The implementations of the radix-4 divider were done using the COMPASS design environment [2] and the Passport 0.6 mm standard cell library [3]. The structural model was obtained by manually decomposing the behavioral model into functional blocks. Some of those blocks were synthesized by COMPASS from behavioral models to gate networks, others were manually implemented with gates. The power estimation has been carried out with PET [4], a power evaluation tool which computes the power dissipated in a circuit from the netlist extracted from the layout, the standard cell library characteristics, and the results of a logic-level simulation run on a suitable number of test vectors.

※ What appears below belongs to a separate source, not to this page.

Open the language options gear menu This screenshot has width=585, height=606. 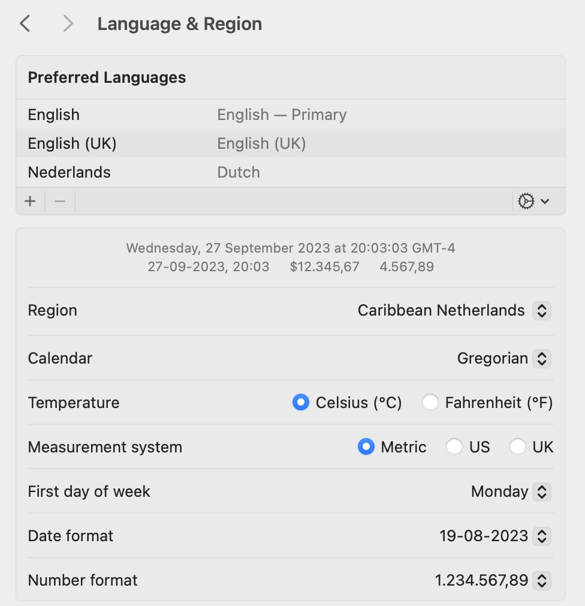point(526,201)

Using techniques such as switching-off not active blocks, retiming the recurrence, equalizing the paths to reduce glitches, using gates with lower drive capability, and changing the redundant representation, we obtained a power consumption reduction of 35% with respect to the standard implementation.

2. Basic Design

In this paper we consider a double precision radix-4 division unit [5], which is typical of those found in many floating-point processors. The recurrence is

w[j+1] = 4w[j] - q_j+1d j = 0,1, Ľ28

with the initial value w[0] = x and with the quotient-digit selection

q_j+1 = SEL(w[j]₇, d₃) q_j = {-2,-1,0,1,2}

where x the dividend, d the divisor, q_j+1 the quotient digit at the j-th iteration and d₃ and w[j]₇ are the divisor and the residual (carry-save representation) truncated after the 3rd and 7th fractional bit respectively.

We begin with the standard block diagram shown in Figure 1. The recurrence is implemented with the selection function, the multiple generator, the carry-save adder and two registers to store the carry-save representation of the residual W. The conversion block, whose low-power optimization is not treated in this paper, performs the conversion from the signed-digit quotient and performs the rounding using the sign and zero from the carry propagate adder (CPA). The datapath shown in Figure 1 is completed by a controller and by a tree to distribute the clock signal (not depicted in the figure). The corresponding implementation, optimized for minimum delay, has the power dissipation characteristics shown for div0 in Table 3 in the last section.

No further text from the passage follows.